» **WORK REQUIRED**:
Return all of the material exactly; no line may be dropped.

» **RECORDS FOR THIS TASK**:
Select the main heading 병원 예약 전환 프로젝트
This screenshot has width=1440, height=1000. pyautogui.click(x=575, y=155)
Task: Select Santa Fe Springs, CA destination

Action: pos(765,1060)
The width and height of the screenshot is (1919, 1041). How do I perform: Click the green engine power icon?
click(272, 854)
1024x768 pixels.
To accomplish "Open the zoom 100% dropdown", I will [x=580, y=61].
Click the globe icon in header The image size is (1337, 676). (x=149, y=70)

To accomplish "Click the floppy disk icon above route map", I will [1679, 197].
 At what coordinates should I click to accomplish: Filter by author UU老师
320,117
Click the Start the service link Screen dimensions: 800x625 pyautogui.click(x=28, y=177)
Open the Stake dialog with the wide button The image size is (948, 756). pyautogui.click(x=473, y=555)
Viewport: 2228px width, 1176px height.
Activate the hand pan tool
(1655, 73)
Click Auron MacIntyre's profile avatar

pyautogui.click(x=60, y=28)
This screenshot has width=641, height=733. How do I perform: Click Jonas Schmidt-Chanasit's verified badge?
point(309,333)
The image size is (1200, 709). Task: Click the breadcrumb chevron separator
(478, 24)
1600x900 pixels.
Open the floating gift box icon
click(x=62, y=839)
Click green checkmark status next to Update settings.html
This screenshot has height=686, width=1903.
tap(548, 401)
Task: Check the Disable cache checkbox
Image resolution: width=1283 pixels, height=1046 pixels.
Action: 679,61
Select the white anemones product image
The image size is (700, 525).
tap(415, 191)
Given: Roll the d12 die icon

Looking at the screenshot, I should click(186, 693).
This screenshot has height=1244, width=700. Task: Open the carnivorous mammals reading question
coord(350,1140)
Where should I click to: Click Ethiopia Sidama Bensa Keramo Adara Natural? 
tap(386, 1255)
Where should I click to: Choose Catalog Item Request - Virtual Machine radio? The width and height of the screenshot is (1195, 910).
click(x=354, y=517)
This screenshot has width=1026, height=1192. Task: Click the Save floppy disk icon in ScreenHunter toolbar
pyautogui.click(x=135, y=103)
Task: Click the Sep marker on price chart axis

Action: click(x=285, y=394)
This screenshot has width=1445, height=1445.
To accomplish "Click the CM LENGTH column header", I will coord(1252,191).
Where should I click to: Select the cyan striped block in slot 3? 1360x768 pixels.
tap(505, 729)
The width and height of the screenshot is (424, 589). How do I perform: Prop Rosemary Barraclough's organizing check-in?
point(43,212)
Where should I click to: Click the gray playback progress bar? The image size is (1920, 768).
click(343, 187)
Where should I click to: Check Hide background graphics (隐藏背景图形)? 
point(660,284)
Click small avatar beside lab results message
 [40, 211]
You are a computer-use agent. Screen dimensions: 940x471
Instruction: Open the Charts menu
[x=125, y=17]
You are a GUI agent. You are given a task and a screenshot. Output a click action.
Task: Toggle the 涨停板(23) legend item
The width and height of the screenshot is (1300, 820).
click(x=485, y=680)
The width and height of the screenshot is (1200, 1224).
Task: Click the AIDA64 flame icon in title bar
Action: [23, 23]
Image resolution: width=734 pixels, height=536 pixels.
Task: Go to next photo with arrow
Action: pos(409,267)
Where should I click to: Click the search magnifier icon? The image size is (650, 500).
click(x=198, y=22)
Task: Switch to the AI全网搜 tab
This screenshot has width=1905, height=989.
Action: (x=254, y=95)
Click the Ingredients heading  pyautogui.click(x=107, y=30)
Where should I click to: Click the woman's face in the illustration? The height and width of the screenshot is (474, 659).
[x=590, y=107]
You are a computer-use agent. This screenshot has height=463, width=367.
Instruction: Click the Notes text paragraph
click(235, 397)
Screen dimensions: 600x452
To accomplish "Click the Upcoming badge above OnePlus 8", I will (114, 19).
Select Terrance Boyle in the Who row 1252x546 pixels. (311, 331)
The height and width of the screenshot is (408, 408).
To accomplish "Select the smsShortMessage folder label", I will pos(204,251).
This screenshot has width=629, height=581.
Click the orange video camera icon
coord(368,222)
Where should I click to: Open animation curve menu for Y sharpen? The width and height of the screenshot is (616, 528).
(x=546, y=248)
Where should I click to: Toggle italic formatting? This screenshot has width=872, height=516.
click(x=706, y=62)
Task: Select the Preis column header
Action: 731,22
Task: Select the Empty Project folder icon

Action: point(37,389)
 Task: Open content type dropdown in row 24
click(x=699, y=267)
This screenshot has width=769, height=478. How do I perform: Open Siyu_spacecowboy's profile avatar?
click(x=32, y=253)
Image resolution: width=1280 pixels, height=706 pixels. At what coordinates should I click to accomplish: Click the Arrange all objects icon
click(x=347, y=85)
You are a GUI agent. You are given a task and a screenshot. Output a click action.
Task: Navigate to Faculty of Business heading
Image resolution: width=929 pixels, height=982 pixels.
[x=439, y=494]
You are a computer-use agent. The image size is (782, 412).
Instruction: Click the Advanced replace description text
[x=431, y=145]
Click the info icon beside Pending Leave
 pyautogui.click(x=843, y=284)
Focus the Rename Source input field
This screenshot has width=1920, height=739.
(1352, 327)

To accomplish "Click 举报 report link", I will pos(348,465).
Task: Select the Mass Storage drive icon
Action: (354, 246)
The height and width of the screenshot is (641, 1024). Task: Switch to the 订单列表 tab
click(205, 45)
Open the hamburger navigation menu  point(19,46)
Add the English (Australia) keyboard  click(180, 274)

» **SOLVED PROBLEM**:
Select the main heading 병원 예약 전환 프로젝트
This screenshot has width=1440, height=1000. pyautogui.click(x=575, y=155)
Task: Select Santa Fe Springs, CA destination

Action: pos(765,1060)
The width and height of the screenshot is (1919, 1041). How do I perform: Click the green engine power icon?
click(272, 854)
1024x768 pixels.
To accomplish "Open the zoom 100% dropdown", I will [x=580, y=61].
Click the globe icon in header The image size is (1337, 676). (x=149, y=70)

To accomplish "Click the floppy disk icon above route map", I will [1679, 197].
 At what coordinates should I click to accomplish: Filter by author UU老师
320,117
Click the Start the service link Screen dimensions: 800x625 pyautogui.click(x=28, y=177)
Open the Stake dialog with the wide button The image size is (948, 756). pyautogui.click(x=473, y=555)
Viewport: 2228px width, 1176px height.
Activate the hand pan tool
(1655, 73)
Click Auron MacIntyre's profile avatar

pyautogui.click(x=60, y=28)
This screenshot has width=641, height=733. How do I perform: Click Jonas Schmidt-Chanasit's verified badge?
point(309,333)
The image size is (1200, 709). Task: Click the breadcrumb chevron separator
(478, 24)
1600x900 pixels.
Open the floating gift box icon
click(x=62, y=839)
Click green checkmark status next to Update settings.html
This screenshot has height=686, width=1903.
tap(548, 401)
Task: Check the Disable cache checkbox
Image resolution: width=1283 pixels, height=1046 pixels.
Action: 679,61
Select the white anemones product image
The image size is (700, 525).
tap(415, 191)
Given: Roll the d12 die icon

Looking at the screenshot, I should click(186, 693).
This screenshot has height=1244, width=700. Task: Open the carnivorous mammals reading question
coord(350,1140)
Where should I click to: Click Ethiopia Sidama Bensa Keramo Adara Natural? 
tap(386, 1255)
Where should I click to: Choose Catalog Item Request - Virtual Machine radio? The width and height of the screenshot is (1195, 910).
click(x=354, y=517)
This screenshot has width=1026, height=1192. Task: Click the Save floppy disk icon in ScreenHunter toolbar
pyautogui.click(x=135, y=103)
Task: Click the Sep marker on price chart axis

Action: click(x=285, y=394)
This screenshot has width=1445, height=1445.
To accomplish "Click the CM LENGTH column header", I will coord(1252,191).
Where should I click to: Select the cyan striped block in slot 3? 1360x768 pixels.
tap(505, 729)
The width and height of the screenshot is (424, 589). How do I perform: Prop Rosemary Barraclough's organizing check-in?
point(43,212)
Where should I click to: Click the gray playback progress bar? The image size is (1920, 768).
click(343, 187)
Where should I click to: Check Hide background graphics (隐藏背景图形)? 
point(660,284)
Click small avatar beside lab results message
 [40, 211]
You are a computer-use agent. Screen dimensions: 940x471
Instruction: Open the Charts menu
[x=125, y=17]
You are a GUI agent. You are given a task and a screenshot. Output a click action.
Task: Toggle the 涨停板(23) legend item
The width and height of the screenshot is (1300, 820).
click(x=485, y=680)
The width and height of the screenshot is (1200, 1224).
Task: Click the AIDA64 flame icon in title bar
Action: [23, 23]
Image resolution: width=734 pixels, height=536 pixels.
Task: Go to next photo with arrow
Action: pos(409,267)
Where should I click to: Click the search magnifier icon? The image size is (650, 500).
click(x=198, y=22)
Task: Switch to the AI全网搜 tab
This screenshot has width=1905, height=989.
Action: (x=254, y=95)
Click the Ingredients heading  pyautogui.click(x=107, y=30)
Where should I click to: Click the woman's face in the illustration? The height and width of the screenshot is (474, 659).
[x=590, y=107]
You are a computer-use agent. This screenshot has height=463, width=367.
Instruction: Click the Notes text paragraph
click(235, 397)
Screen dimensions: 600x452
To accomplish "Click the Upcoming badge above OnePlus 8", I will (114, 19).
Select Terrance Boyle in the Who row 1252x546 pixels. (311, 331)
The height and width of the screenshot is (408, 408).
To accomplish "Select the smsShortMessage folder label", I will pos(204,251).
This screenshot has width=629, height=581.
Click the orange video camera icon
coord(368,222)
Where should I click to: Open animation curve menu for Y sharpen? The width and height of the screenshot is (616, 528).
(x=546, y=248)
Where should I click to: Toggle italic formatting? This screenshot has width=872, height=516.
click(x=706, y=62)
Task: Select the Preis column header
Action: 731,22
Task: Select the Empty Project folder icon

Action: point(37,389)
 Task: Open content type dropdown in row 24
click(x=699, y=267)
This screenshot has width=769, height=478. How do I perform: Open Siyu_spacecowboy's profile avatar?
click(x=32, y=253)
Image resolution: width=1280 pixels, height=706 pixels. At what coordinates should I click to accomplish: Click the Arrange all objects icon
click(x=347, y=85)
You are a GUI agent. You are given a task and a screenshot. Output a click action.
Task: Navigate to Faculty of Business heading
Image resolution: width=929 pixels, height=982 pixels.
[x=439, y=494]
You are a computer-use agent. The image size is (782, 412).
Instruction: Click the Advanced replace description text
[x=431, y=145]
Click the info icon beside Pending Leave
 pyautogui.click(x=843, y=284)
Focus the Rename Source input field
This screenshot has width=1920, height=739.
(1352, 327)

To accomplish "Click 举报 report link", I will pos(348,465).
Task: Select the Mass Storage drive icon
Action: (354, 246)
The height and width of the screenshot is (641, 1024). Task: Switch to the 订单列表 tab
click(205, 45)
Open the hamburger navigation menu  point(19,46)
Add the English (Australia) keyboard  click(180, 274)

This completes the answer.